### What to work on
Repeat each record below exactly, dropping the pictures.
═══
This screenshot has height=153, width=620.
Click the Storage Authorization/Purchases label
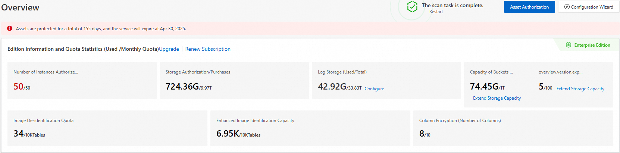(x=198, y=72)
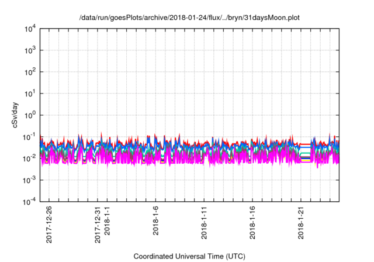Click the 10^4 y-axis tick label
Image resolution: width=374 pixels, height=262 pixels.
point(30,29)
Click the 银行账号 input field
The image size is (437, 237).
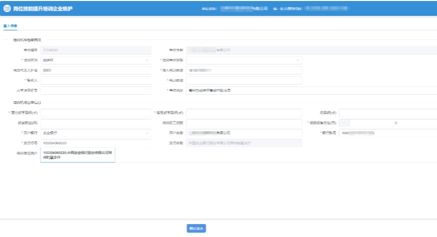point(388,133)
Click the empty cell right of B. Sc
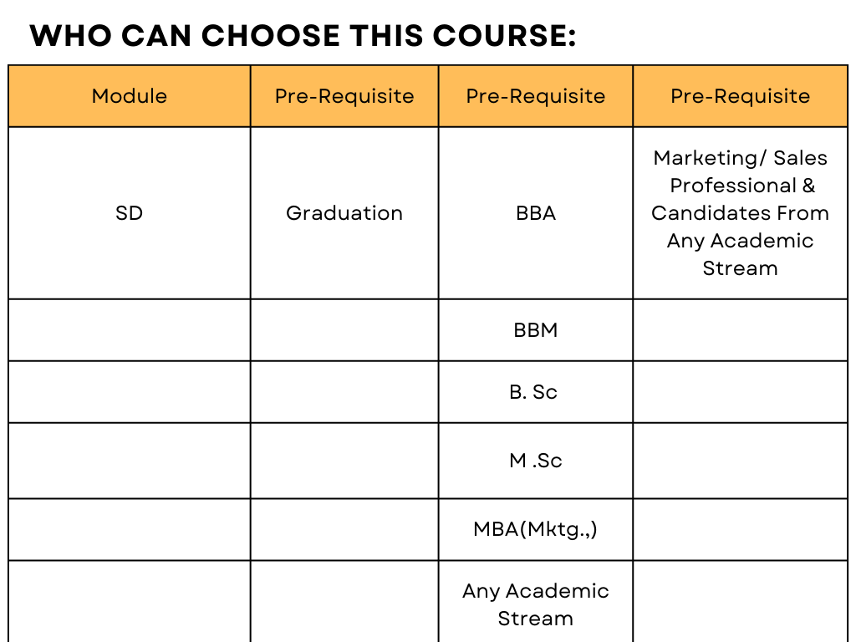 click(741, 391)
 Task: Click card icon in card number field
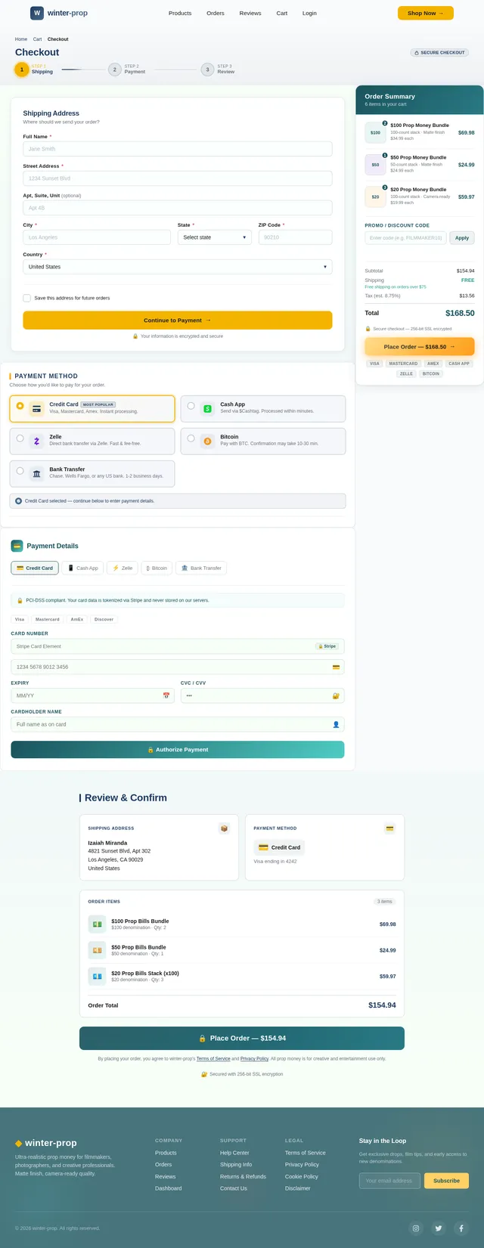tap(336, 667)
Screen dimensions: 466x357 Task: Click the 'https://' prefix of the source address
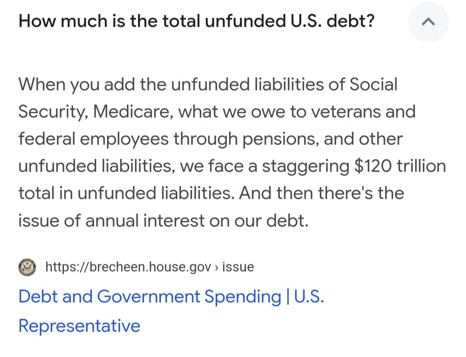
═══
### Answer box
This screenshot has height=153, width=620.
Click the Storage Authorization/Purchases label
(x=198, y=72)
Click the 10^4 y-axis tick label
Image resolution: width=374 pixels, height=262 pixels.
point(30,29)
Click the 银行账号 input field
The image size is (437, 237).
point(388,133)
Click the empty cell right of B. Sc
 click(741, 391)
 Task: Click card icon in card number field
tap(336, 667)
Screen dimensions: 466x357 Task: Click the 'https://' prefix of the source address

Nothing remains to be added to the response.